It is an ordinary weekday afternoon in central Johannesburg. Suddenly throngs of young men and women start filing through the city from a building downtown.
Even in this part of the CBD, which houses government buildings and the mining houses, these young people are particularly peculiar in their appearance. Most of the men are wearing shirts and ties, the women in dresses, skirts and high heels.
They cannot be working people because they are carrying what look like bags similar to those toted by students at schools and tertiary institutions around Johannesburg. But they are not wearing jeans and takkies.
The building on the corner of Kort and Commissioner streets in Johannesburg has become the intersection between the worlds of ideas and ideals. Here, business theory and practice coalesce.
This is the address of the Community and Individual Development Association (Cida) city campus.
It may sound to sceptics like a marketing gimmick but it is no exaggeration that, as the Cida website puts it: ‘Cida is the only ‘free’, open-access, holistic, higher-educational facility in the world that is operated and managed by its students, from administration duties to facilities management. In addition every student is required to return to their rural schools and communities during holidays to teach [others] what they have learnt.”
Opened to its first students in January 2000, Cida is provisionally registered as a private higher-education institution with the ability to award a degree. The number of students who come from disadvantaged backgrounds has increased from about 100 in 2000 to more than 1 500 this year.
Investec Bank says it decided to support Cida because it ‘is directly in line with Investec’s corporate social investment policy of supporting projects that are educational, entrepreneurial and/or community development-oriented; sustainable; collaborative; relevant to current national priorities; and aligned with the company’s own talents and resources.”
The Cida campus building was originally the head office of Investec, which donated it to the college. Investec says the building is valued at about R89-million, ‘with an opportunity cost of R5,3-million per annum”.
Investec maintains the building, which includes paying rates, taxes and telephone accounts, all to the tune of about R1,8-million a year.
When Cida was officially launched in November 2002 Investec forked out R600 000 to co-fund the event.
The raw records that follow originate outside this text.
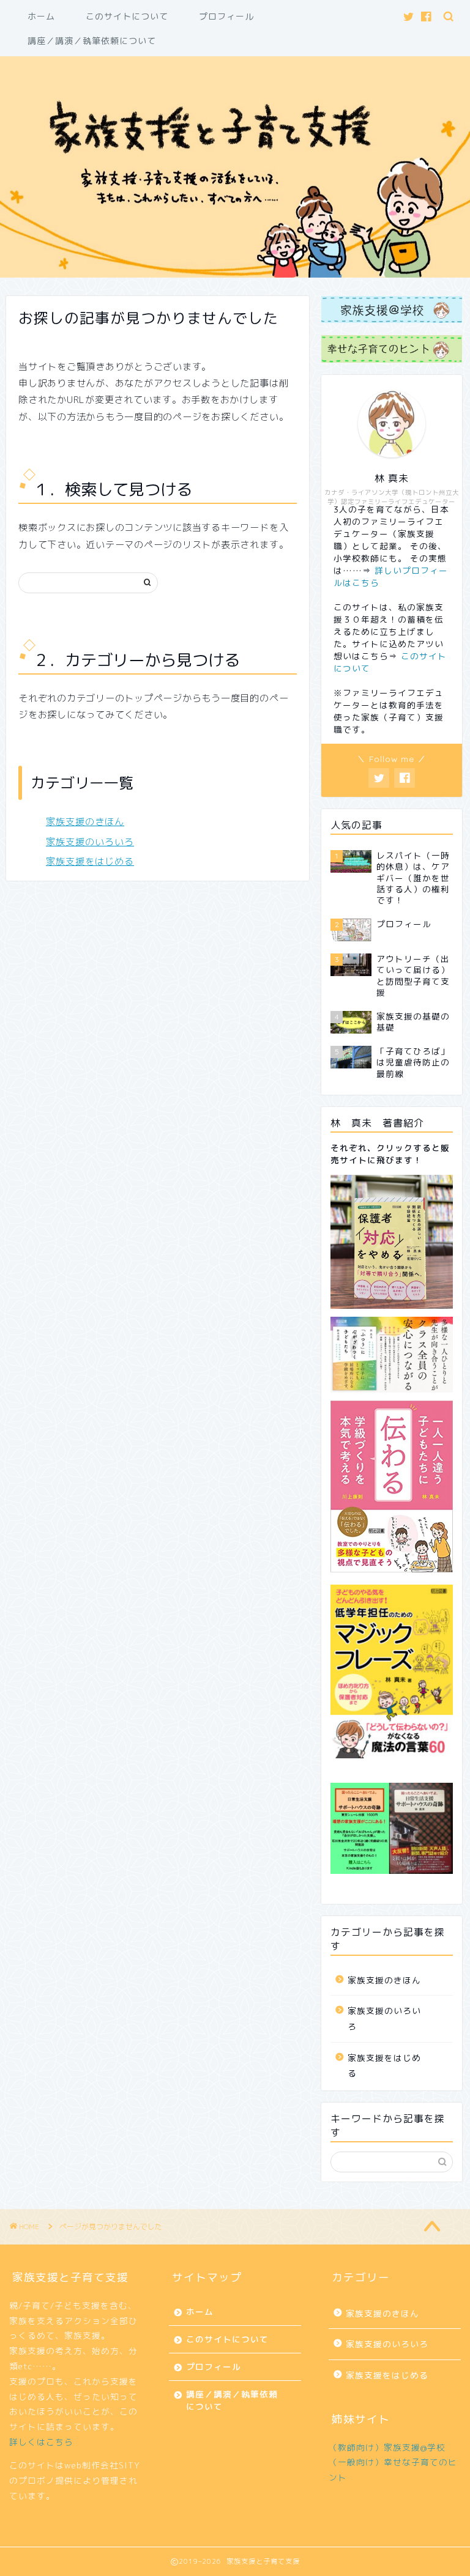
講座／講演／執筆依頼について (92, 40)
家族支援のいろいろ (90, 841)
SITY (129, 2465)
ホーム (41, 16)
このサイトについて (127, 16)
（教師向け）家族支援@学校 (387, 2447)
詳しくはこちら (41, 2442)
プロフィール (226, 16)
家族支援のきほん (85, 821)
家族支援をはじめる (90, 861)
The bank has continued to sponsor several campus projects including a choir, soccer team and individual students. It also administers a private trust fund to facilitate fund-raising that will ensure Cida’s sustainability.
‘Cida offers world-class, holistic tertiary education designed to develop the future leaders of the country and the economy,” says Cida City Campus CEO Teddy Blacher. ‘In this way it is focused on creating a meaningful financial and economic democracy in South Africa. The intention is to replicate its model for the developing nations of the world.”
Blacher won the World Economic Forum’s Global Leader for Tomorrow Award this year, in recognition of his innovative and selfless endeavours at Cida. He is an actuary and former management consultant.
Blacher says he realised that a country’s economic development usually reflects the number of people who have a higher education.
‘In the United States, one of the wealthiest nations in the world, 80% of the population go on to study after high school. For South Africa to enhance its globally competitive position, it would need at least 12% to 15% of our population to have some type of tertiary education.”
Since Cida is primarily a business school, students study courses such as accountancy, auditing, business communication, business mathematics, human resource management, information technology, investments and asset management, African leadership and marketing.
Subjects are not confined to classic business courses. Skills taught and developed include teamwork, public speaking, writing skills, learning skills, Internet skills, research skills and problem-solving.
Cida has attracted a fair share of media coverage, all of it for good reasons. It has been called the ‘miracle university”, ‘ubuntu university” and ‘the university of hope”.
In an editorial The Saturday Star described it as a uniquely South African and African solution ‘to a problem that besets many African countries — a lack of affordable tertiary education”.
The college currently has more than 1 500 students enrolled on scholarships valued at R64-million, most of which are paid for by businesses. Students are chosen for a combination of academic ability, good manners and social skills.
Cida Campus spokesperson Michelle Blumenau says school principals across the country recommend their five best students. ‘We look for strong maths, English and commercial subjects like accounting and business economics. We want strong leadership and the will to transform South Africa [in our students] — not just someone who wants a big car and a big house,” she says.
Students are required to share the skills they learn with their communities.’We have a programme called ‘entrepreneurs anonymous’, where our students teach Johannesburg hawkers financial literacy,” says Blumenau.
The scholarships are a key to the success of Cida, because the students could not otherwise afford to be there. In their first year, students pay a registration fee of R350, which includes all tuition and books. Thereafter they pay R150 a month.
Cida City Campus is able to offer education at a fraction of the cost of any other tertiary education institution in South Africa, through extensive innovation — the ability to get business to help fund the process, and the government to lend its support wherever possible.